> [Activity] Your copy runs from the line containing "You are a computer-use" through the last line of the listing, both included. Restate those lines word for word and leave out pictures.
Materials provided section start
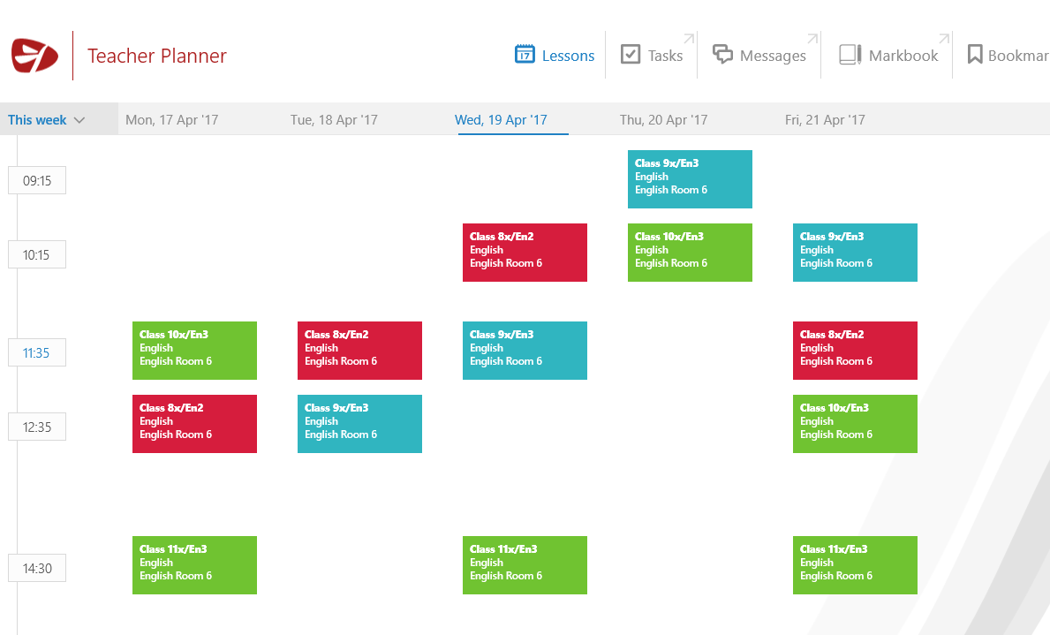Click the Tasks checkmark icon
Screen dimensions: 1050x635
(x=631, y=55)
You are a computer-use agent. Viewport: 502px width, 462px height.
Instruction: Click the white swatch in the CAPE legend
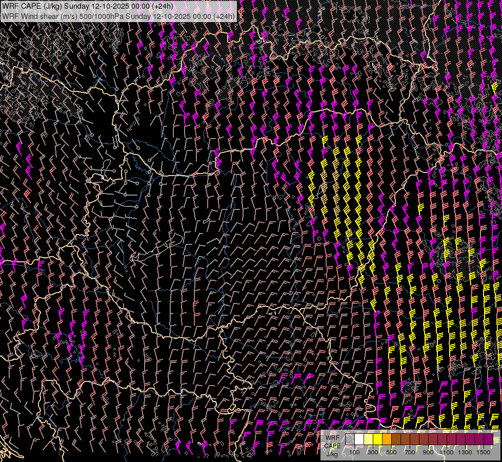[359, 439]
Materials provided section end
> [Output]
You are a computer-use agent. Viewport: 502px width, 462px height.
Instruction: Click the white swatch in the CAPE legend
[359, 439]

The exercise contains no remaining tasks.